Black Quantum Futurism presents
Community Futurisms: Time & Memory in North Philly 002 - Black Space Agency
Inspired by the legacy of the Fair Housing Act, Civil Rights and Black Liberation movements, and the space race in North Philadelphia during the 1960s, this art exhibition and community programming explores issues of affordable and fair housing, displacement/space/land grabs, and gentrification through the lens of afrofuturism, oral histories/futures, and Black spatial-temporal autonomy.
In North Philly during the 1960’s, Rev. Leon H. Sullivan, a civil rights leader and minister at Philadelphia’s Zion Baptist Church, established Progress Aerospace Enterprises (PAE), one of the first Black-owned aerospace companies. An innovator of its day, PAE had strong connections to the Civil Rights and Black liberation movements, affordable housing, economic stability, passage of the Fair Housing Act, and the space race. Sullivan, along with church members from Zion Baptist, also founded the Zion Gardens affordable housing project and Progress Plaza, Opportunities Industrialization Center, Inc., and other innovative organizations and programs around the country and world. The Civil Rights movement and space race would collide, with a lot of popular resistance to the Moon landing and the space race from the Black community, such as the Poor People’s Campaign March at Kennedy Space Center, which condemned the government for pouring billions into the moon landing while ignoring the growing issues of poverty and lack of affordable housing. The Black community also spoke out against the lack of diversity in NASA astronauts and the controversial resignation of a Black astronaut a few years before the moon landing. In response to some of these critiques, NASA became briefly involved in the design and applicability of spaceship materials in “urban” and government-subsidized housing.
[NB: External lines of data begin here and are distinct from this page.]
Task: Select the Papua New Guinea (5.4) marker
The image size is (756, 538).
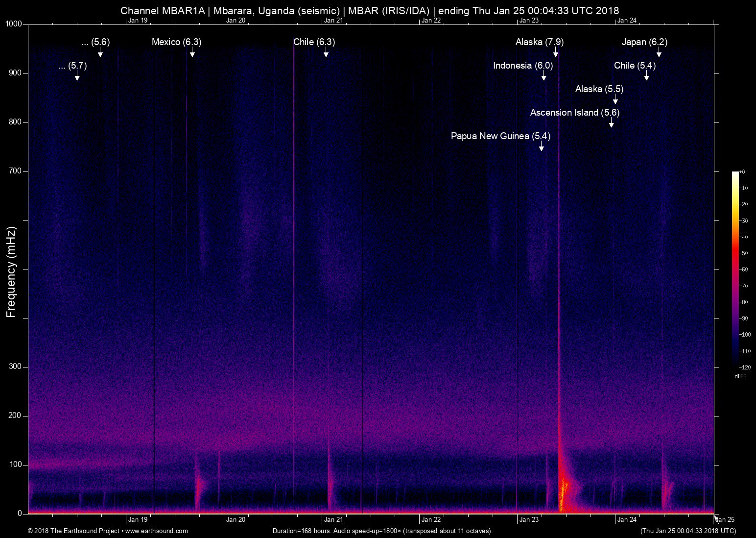Action: tap(500, 136)
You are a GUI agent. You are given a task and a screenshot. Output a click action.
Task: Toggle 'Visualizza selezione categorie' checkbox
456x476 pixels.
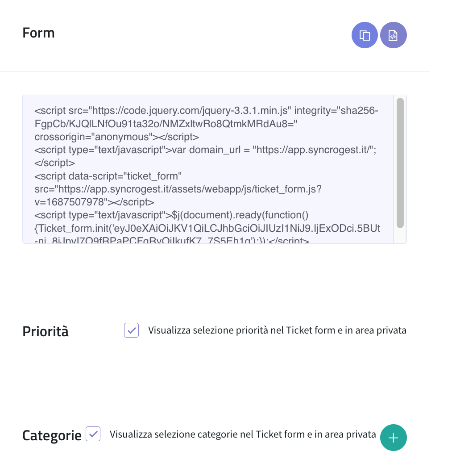point(93,434)

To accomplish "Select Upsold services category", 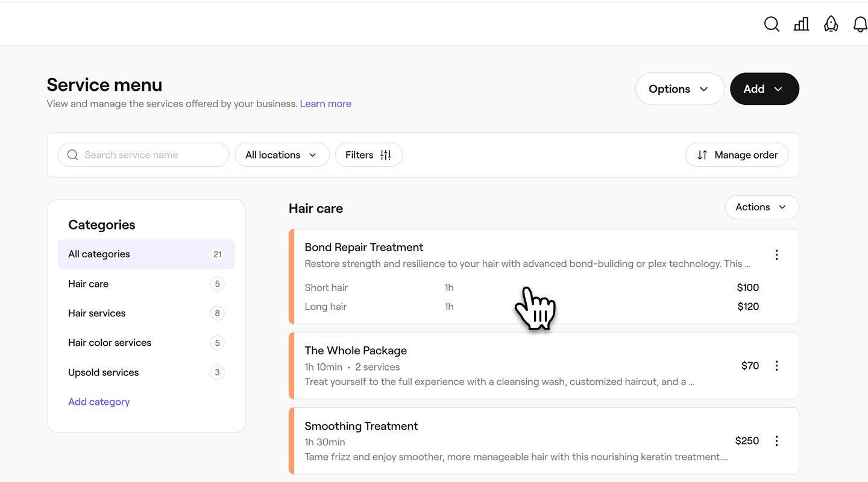I will click(104, 372).
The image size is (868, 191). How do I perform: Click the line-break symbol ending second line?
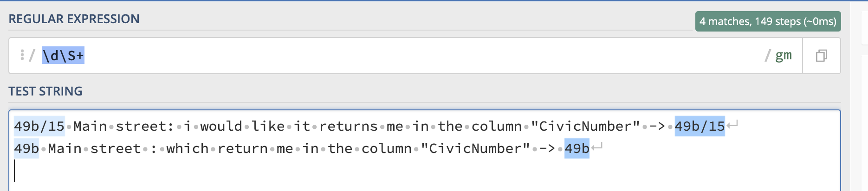point(597,147)
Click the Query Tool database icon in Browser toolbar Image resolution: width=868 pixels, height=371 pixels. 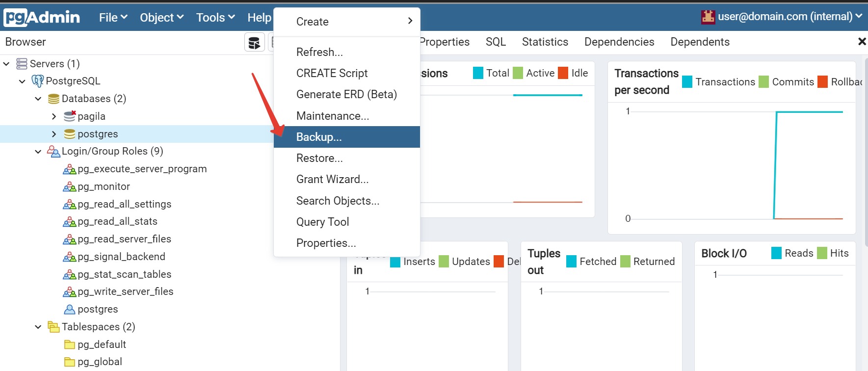click(x=254, y=43)
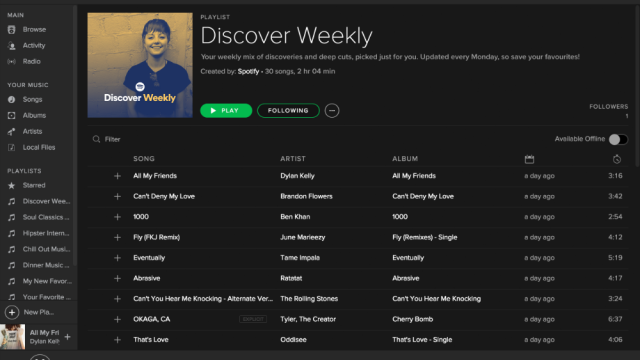Toggle the Following button
This screenshot has height=360, width=640.
tap(288, 111)
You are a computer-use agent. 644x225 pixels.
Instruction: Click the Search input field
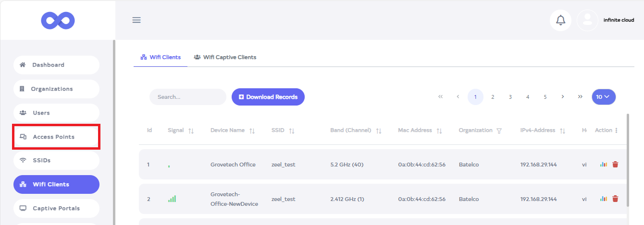[187, 97]
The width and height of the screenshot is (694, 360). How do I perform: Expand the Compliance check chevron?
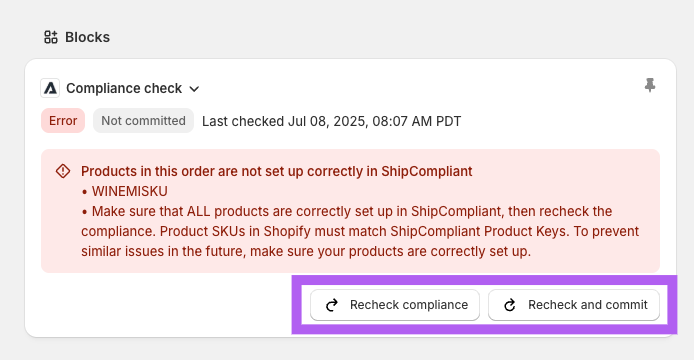194,89
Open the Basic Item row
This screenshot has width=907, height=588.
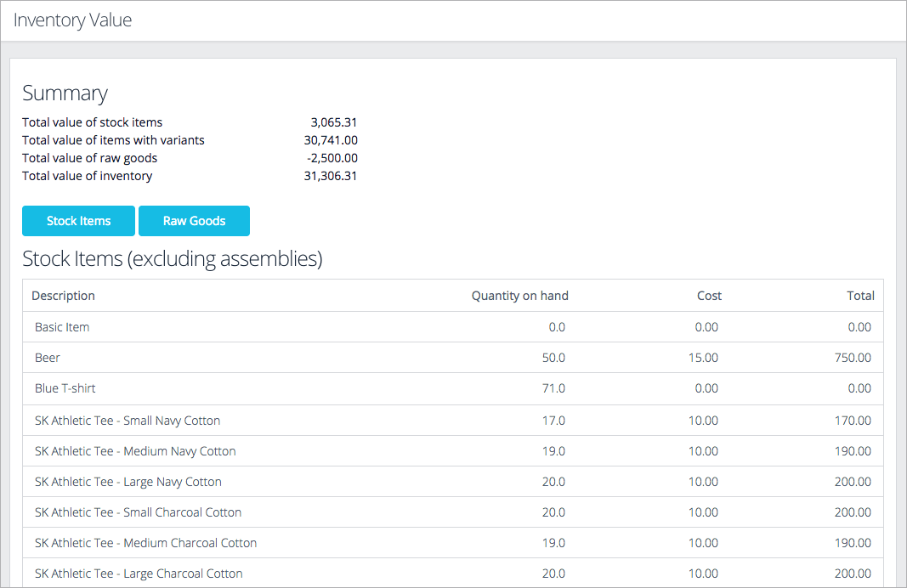(62, 327)
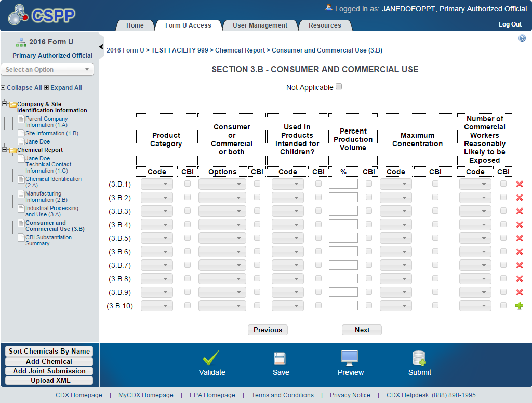Click the Validate checkmark icon
This screenshot has width=532, height=403.
click(x=211, y=358)
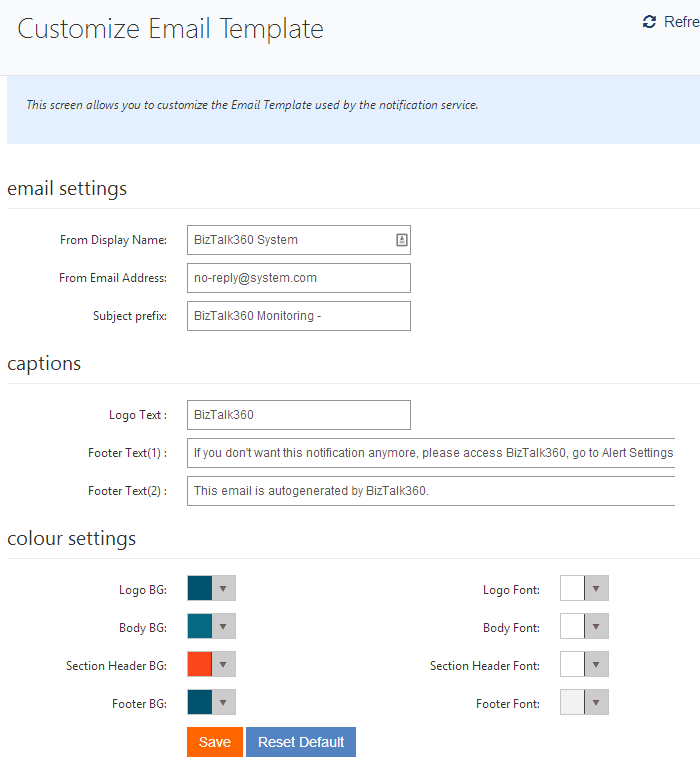
Task: Expand the Body Font colour dropdown arrow
Action: click(596, 627)
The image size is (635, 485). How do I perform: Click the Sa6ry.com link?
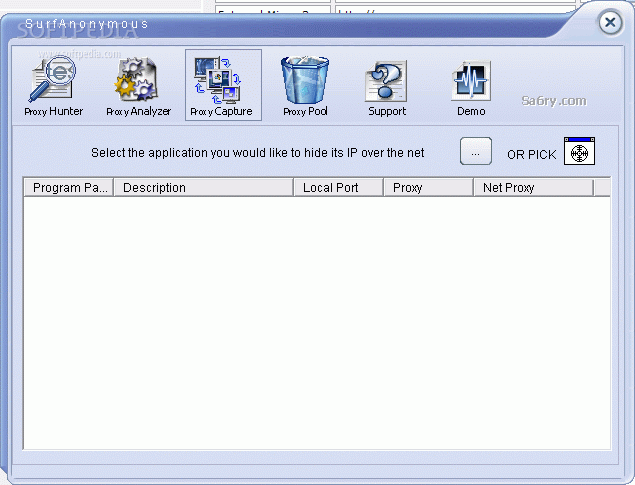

Much of this resistance and involvement has been erased from the popular memory.
Curated by Black Quantum Futurism, art exhibition and programming collaborators include: Youth HEALers Stand Up!, Denise Valentine, Betty Leacraft, Faye Anderson, Sammus, and Metropolarity. Artwork will be on display at Icebox Project Space from April 12-April 27, 2018. Programming will take place on various dates (separate invites will be linked below). All events are free. Icebox Project Space is an accessible space. If you need additional accommodations to participate, please contact us at firstname.lastname@example.org.
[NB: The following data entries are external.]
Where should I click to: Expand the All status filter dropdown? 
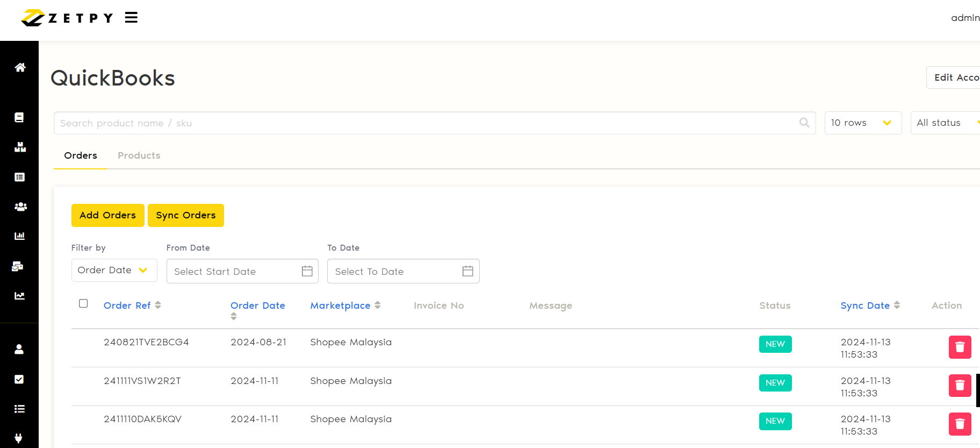946,123
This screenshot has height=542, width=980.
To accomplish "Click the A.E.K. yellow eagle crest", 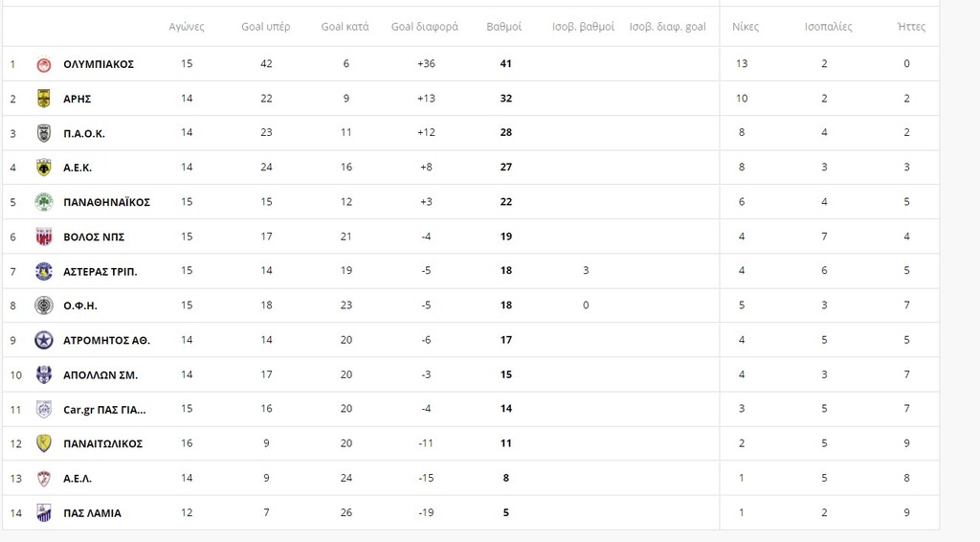I will pyautogui.click(x=44, y=168).
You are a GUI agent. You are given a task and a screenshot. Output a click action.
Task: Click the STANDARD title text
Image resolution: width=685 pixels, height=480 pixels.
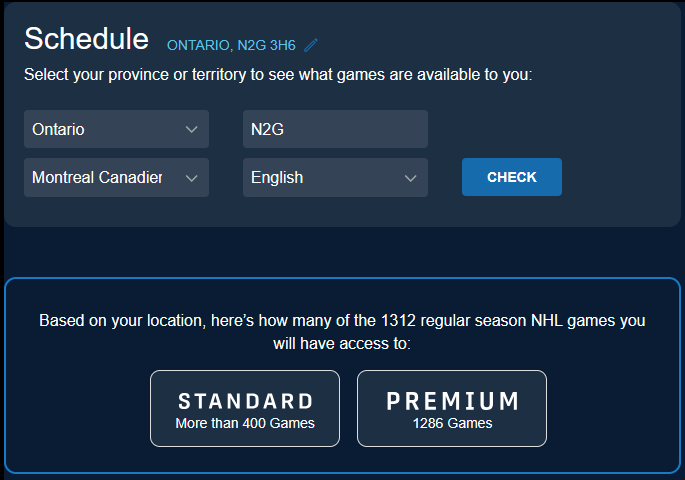[245, 401]
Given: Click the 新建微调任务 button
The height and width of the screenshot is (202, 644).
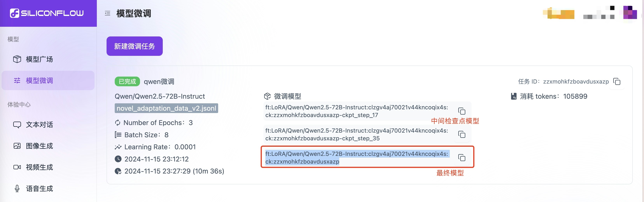Looking at the screenshot, I should click(x=135, y=46).
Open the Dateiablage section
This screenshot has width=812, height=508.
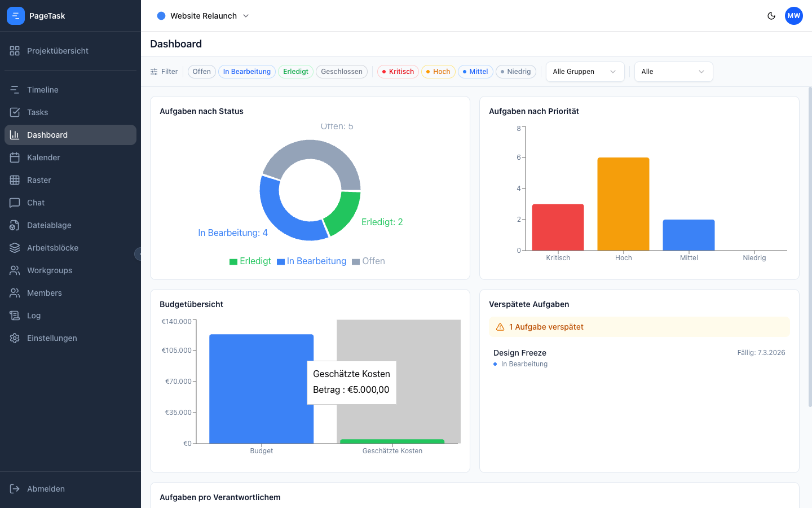point(48,225)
April 14 (7-9pm)- Black Space Agency Opening Reception w/ Black Quantum Futurism performance at Icebox Project Space
April 15, 2018 - Black Space Time Matters Movie Day + Discussion + Mapping (Screening Afronauts + Space Traders + + TBA) at Icebox Project Space
April 18, 2018 - Housing Futures: Landlord-Tenant Rights workshop (to be held at Brewerytown-Sharswood Neighborhood Advisory Council at 30th and Master Street) - https://www.facebook.com/events/201195287319732/
April 21, 2018 (3-5pm) - Blue Note Salon
April 22, 2018 (12:30-3:30pm) - Youth Housing Visioning Session at Icebox Project Space https://www.facebook.com/events/436911333429302/
Community Futurisms: Time & Memory in North Philly is an ongoing collaborative art + creative research project exploring the impact of redevelopment, gentrification, and displacement within North Philly. The first iteration of the project included the award winning afrofuturist community space, Community Futures Lab. https://www.blackquantumfuturism.com/community-futurisms
Black Quantum Futurism aims to restimulate memory of all of these interconnected events and underexplored history, make the threads visible and show how they reach into and overlay the present and future(s) of affordable housing, Black liberation, and the fight for space and time in our communities. The project specifically locates these inquiries within the context of uncovering time and memory in North Philly, unburying quantum, Afro-diasporic histories, and envisioning what tools are needed to create liberatory Afrofuture(s). The project considers the ways in which memory and time are interconnected to housing and location, as well as both universal and mundane concepts of space and race.